Finish line in sight for Halifax's Centre Plan as approval process begins

Urban design program manager Jacob Ritchie presented the latest draft of the comprehensive development plan for Halifax and Dartmouth on Wednesday.

The regional centre of Halifax Regional Municipality, the area to which the Centre Plan hopes to direct growth.

Contributed/HRM

The regional centre of Halifax Regional Municipality, the area to which the Centre Plan hopes to direct growth.

The finish line is in sight for the long-awaited Centre Plan after a meeting Wednesday to start the process of approving the comprehensive development plan for Halifax and Dartmouth.

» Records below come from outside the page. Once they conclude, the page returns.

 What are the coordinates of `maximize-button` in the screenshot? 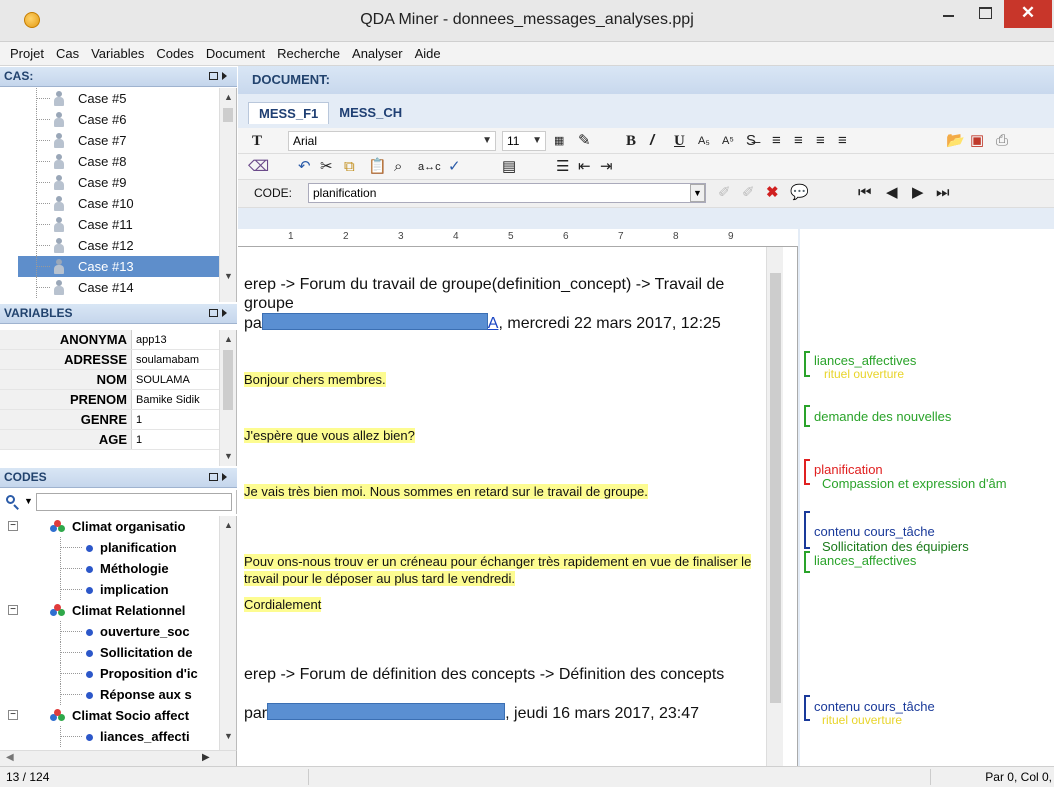 It's located at (985, 14).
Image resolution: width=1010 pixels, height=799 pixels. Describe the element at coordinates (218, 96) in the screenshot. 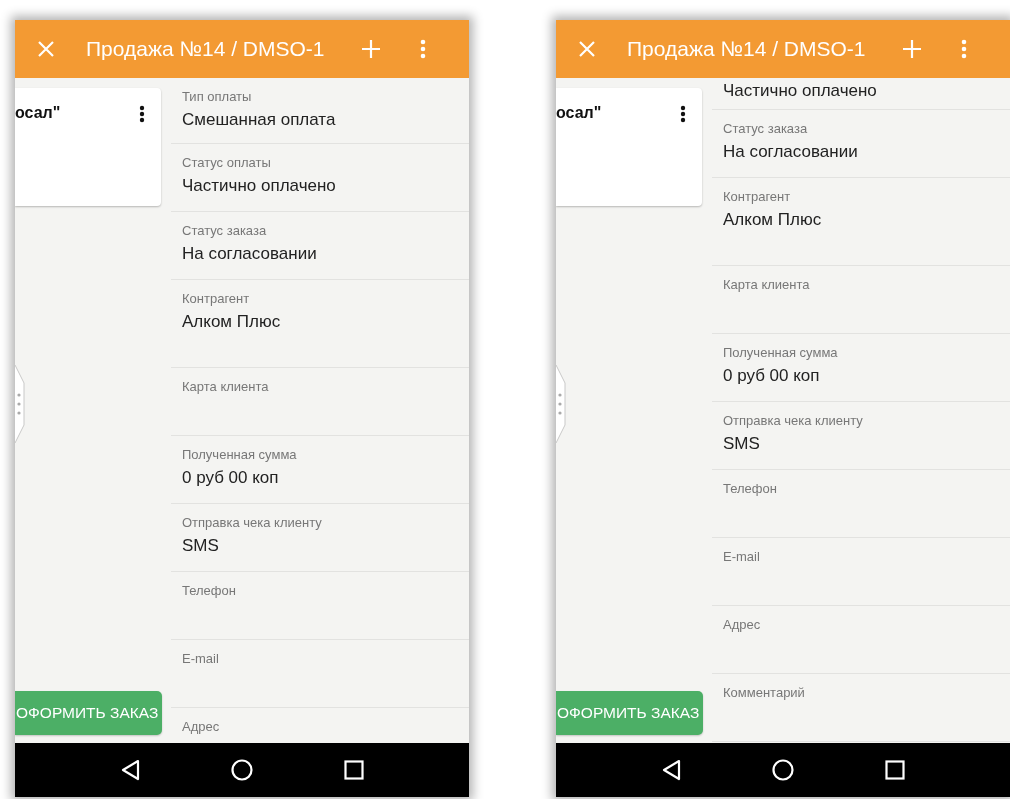

I see `field-label: Тип оплаты` at that location.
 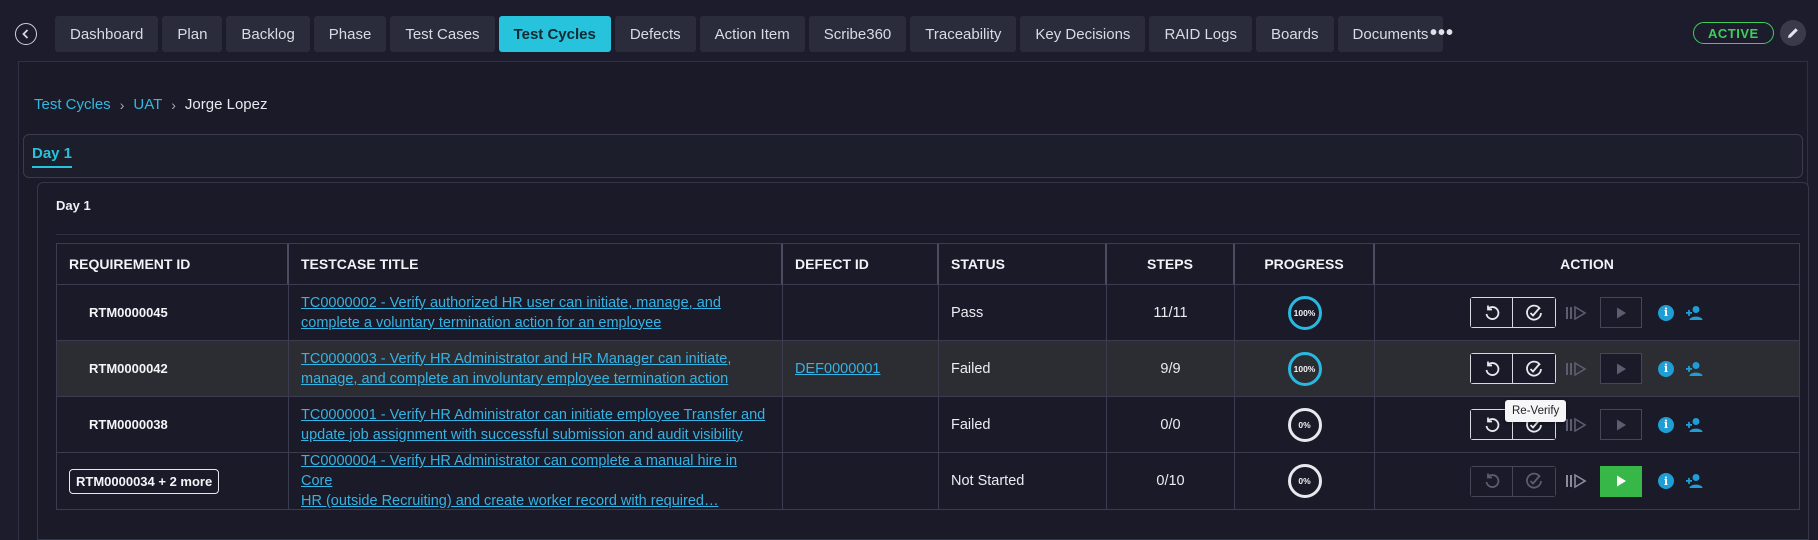 What do you see at coordinates (1171, 264) in the screenshot?
I see `header-steps: STEPS` at bounding box center [1171, 264].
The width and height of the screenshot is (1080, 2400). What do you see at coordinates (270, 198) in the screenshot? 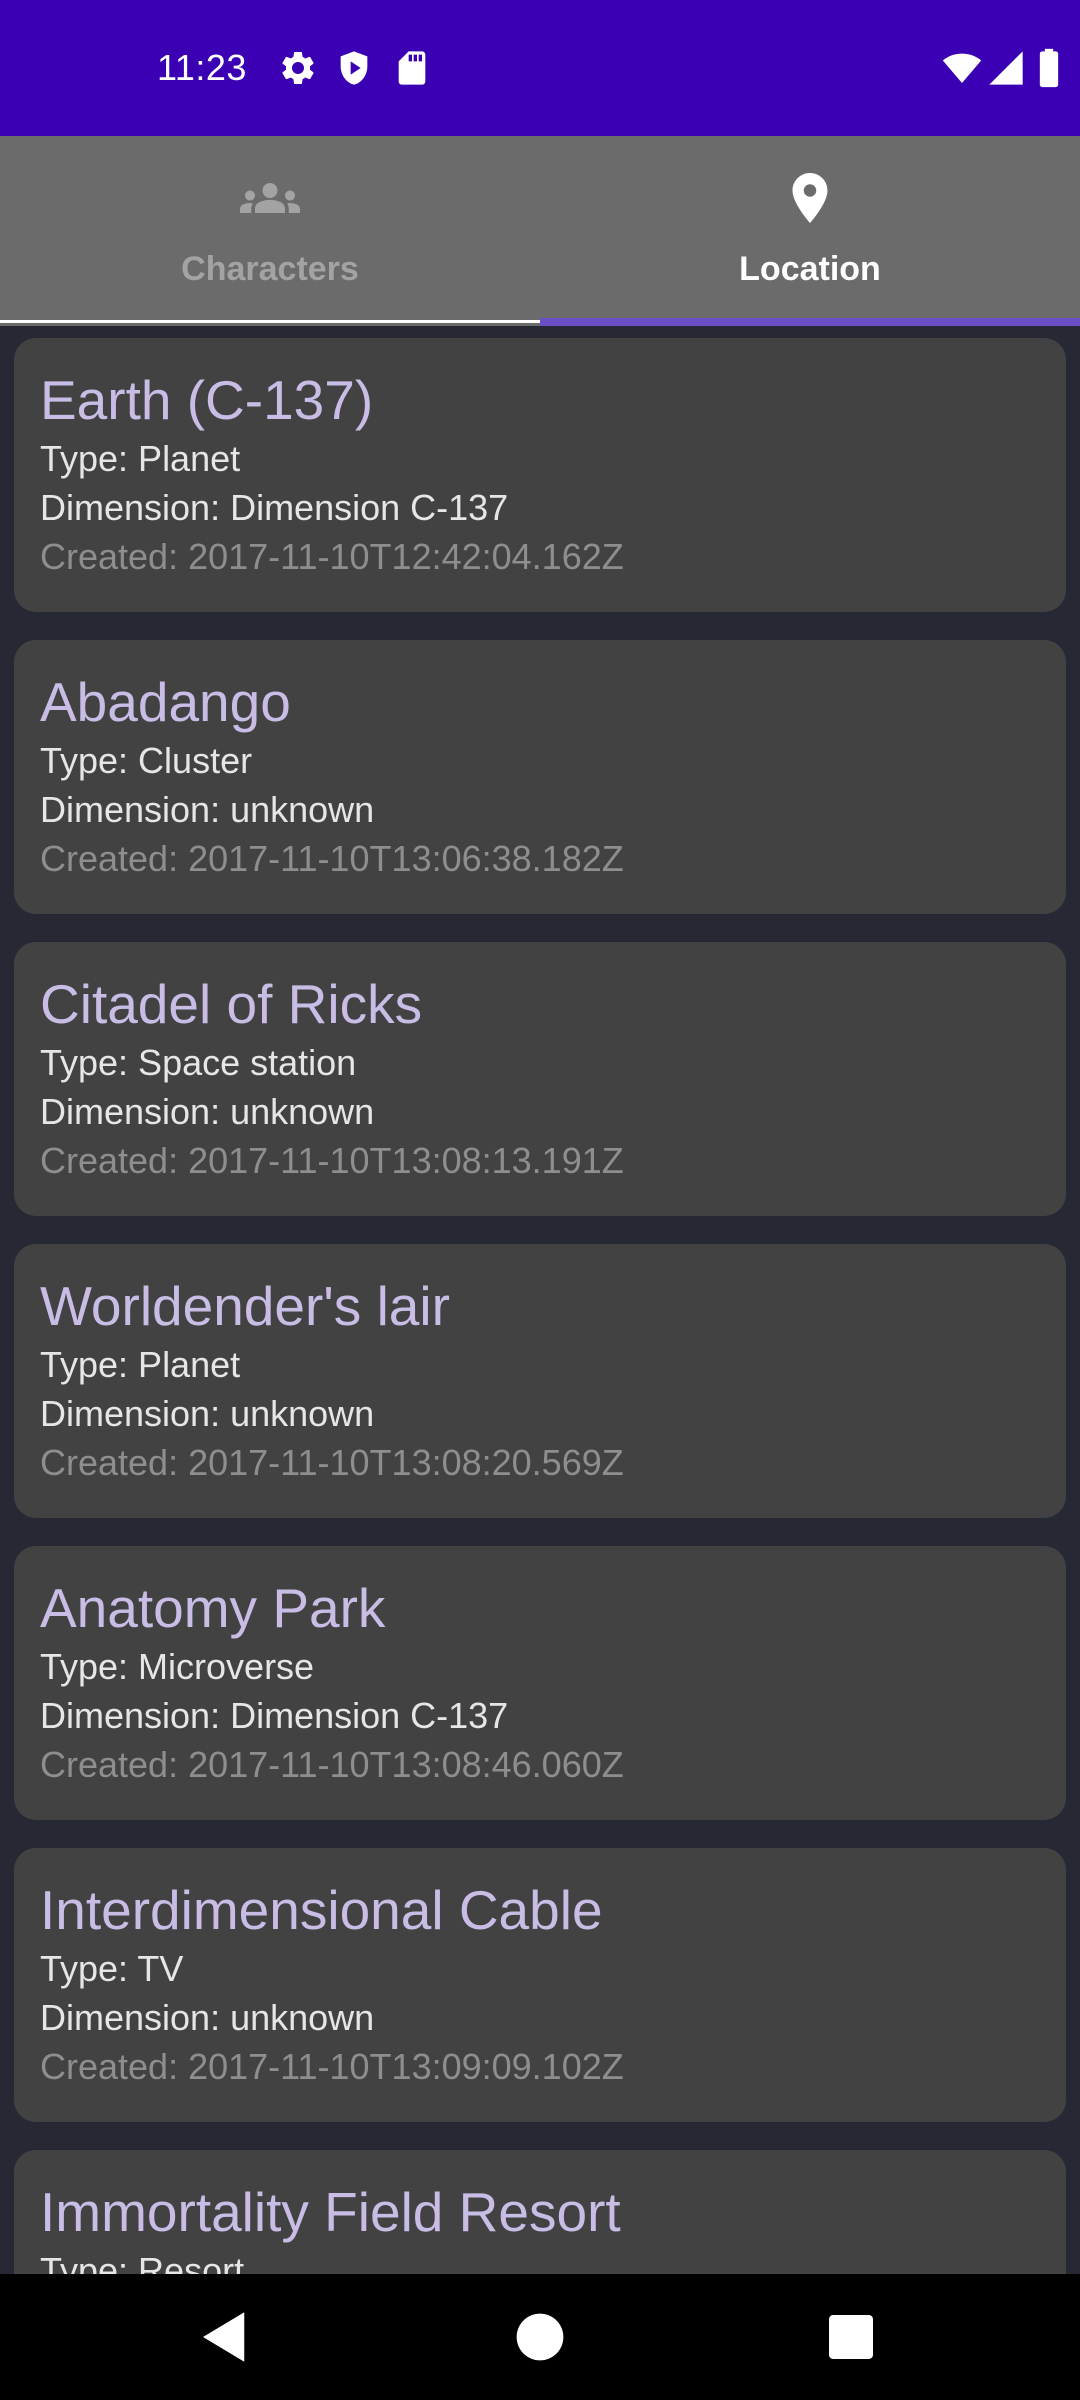
I see `people-icon` at bounding box center [270, 198].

Halifax Regional Municipality urban design program manager and the man at the helm of the Centre Plan, Jacob Ritchie presented the latest draft to the Community Design Advisory Committee, and outlined the next steps in the approval process.

The overarching goal of the plan is to have 40 per cent of new housing in the municipality built in the regional centre – peninsular Halifax and Dartmouth within the circumferential highway – allowing for 33,000 new residents by 2031.

“We really recognize how ambitious that is,” Ritchie said during his presentation. “It let’s us achieve economics in not servicing new areas that we can’t afford, but it also fills in so many of those vacant lots and parking lots that we walk by in our downtowns and corridors every day.”

Ritchie’s economic argument for the kind of density called for in the plan is the difference in the cost of providing services, which he puts at an average of $1,416 per urban household, and $3,462 per suburban household.

The 170-page document breaks the regional centre down into categories, assigning different building size and design requirements.

Ritchie and his team have spent the past two years building the plan, consulting extensively with the public in a series of meetings and talking to developers.

“We’re not just saying, ‘We know best.’ We’re actually trying to get input and a lot of input was given,” Coun. Lindell Smith said in an interview at the meeting.

Smith said he hopes the work that went into the plan will stop councillors from granting exceptions to it once its complete, as council often does with the current land-use bylaws.

“I feel confident that the majority is going to want to actually live by what is created here because so much of our resources went into creating this,” he said. “For us not to go by it is kind of doing a disservice to everybody.”

The committee will vote on a recommendation for the plan for the municipality’s Community Planning and Economic Development Committee, which will then make a recommendation to regional council. It’s expected to be fully approved in early 2018.